También queda un poso de respeto en el mensaje transmitido por George R. Stewart. Igual que el último poeta de una lengua que decide no escribir en otra para perdurar, el protagonista de La tierra permanece lucha entre la inevitabilidad de dejar atrás el pasado y la necesidad de mantener su cultura. Esta cultura es continuamente representada en la biblioteca de la universidad cercana y la máxima de salvaguardar su contenido. Pero él, el más sabio de su grupo, el intelectual que se convierte en gurú, trata con respeto ambas propuestas y no resta dignidad a ninguna. Isherwood Williams parece tener asimiladas las lecciones de las Meditaciones de Marco Aurelio (“Todo lo existente se desintegra y todo lo creado por la naturaleza está destinado a morir.”) y una vez perdido el miedo al futuro, es capaz de vivir un día a día calmo a pesar de los conflictos.

La extensión y sustancia de La tierra permanece son admirables. A pesar de no partir de una idea novedosa, la obra carece de los manierismos habituales.
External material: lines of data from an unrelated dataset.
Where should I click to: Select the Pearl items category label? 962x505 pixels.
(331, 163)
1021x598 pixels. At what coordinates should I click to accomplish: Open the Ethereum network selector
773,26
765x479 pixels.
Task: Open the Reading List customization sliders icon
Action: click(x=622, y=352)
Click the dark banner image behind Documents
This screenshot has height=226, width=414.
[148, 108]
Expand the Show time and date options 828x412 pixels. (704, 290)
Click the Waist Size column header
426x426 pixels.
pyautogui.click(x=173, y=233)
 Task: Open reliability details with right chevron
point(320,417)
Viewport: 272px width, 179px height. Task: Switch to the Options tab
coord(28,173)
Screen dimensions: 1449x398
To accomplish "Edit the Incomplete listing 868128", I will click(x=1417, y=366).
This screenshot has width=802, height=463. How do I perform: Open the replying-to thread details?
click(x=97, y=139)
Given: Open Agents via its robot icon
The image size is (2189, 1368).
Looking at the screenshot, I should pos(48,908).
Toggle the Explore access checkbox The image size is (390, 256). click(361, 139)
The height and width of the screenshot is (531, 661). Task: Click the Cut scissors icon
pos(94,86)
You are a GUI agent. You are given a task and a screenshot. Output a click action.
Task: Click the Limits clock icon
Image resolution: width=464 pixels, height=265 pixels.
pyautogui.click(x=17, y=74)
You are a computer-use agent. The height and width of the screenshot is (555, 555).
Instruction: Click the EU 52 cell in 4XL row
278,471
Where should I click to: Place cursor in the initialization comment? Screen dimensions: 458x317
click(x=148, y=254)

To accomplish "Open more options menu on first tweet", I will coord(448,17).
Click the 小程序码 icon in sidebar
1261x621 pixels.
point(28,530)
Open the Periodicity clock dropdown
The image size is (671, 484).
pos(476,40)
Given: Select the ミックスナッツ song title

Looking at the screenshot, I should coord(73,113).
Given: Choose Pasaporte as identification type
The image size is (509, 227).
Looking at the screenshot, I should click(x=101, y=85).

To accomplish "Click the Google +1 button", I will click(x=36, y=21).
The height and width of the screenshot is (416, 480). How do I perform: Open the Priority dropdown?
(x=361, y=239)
Quién sabe si por no estar escrita por un autor de ciencia ficción o porque simplemente dio con la perspectiva correcta, la novela es un ejemplar único que puede considerarse como gran obra de la literatura, independientemente del género al que se adscriba.

Personalmente, creo que era necesario recuperar esta novela y hacerla accesible al lector contemporáneo en una edición decente. Gigamesh ha realizado una labor encomiable y la traducción Lluis Delgado es enriquecedora y aporta una lírica que fluye por los párrafos alejada de la brusquedad de la edición anterior.

Me llama la atención la poca importancia que en ocasiones damos los aficionados a labores de recuperación como esta: novelas que aportan a las editoriales beneficios menores –cuando llegan a darlos- en comparación con otras novedades de dudosa calidad. Querer ofrecer dignidad al género y ayudar a que sea respetado pasa por mantener en el mercado y encumbrar obras de la calidad de La tierra permanece. Por mi parte, leer de nuevo esta novela ha resultado un inmenso y enriquecedor placer.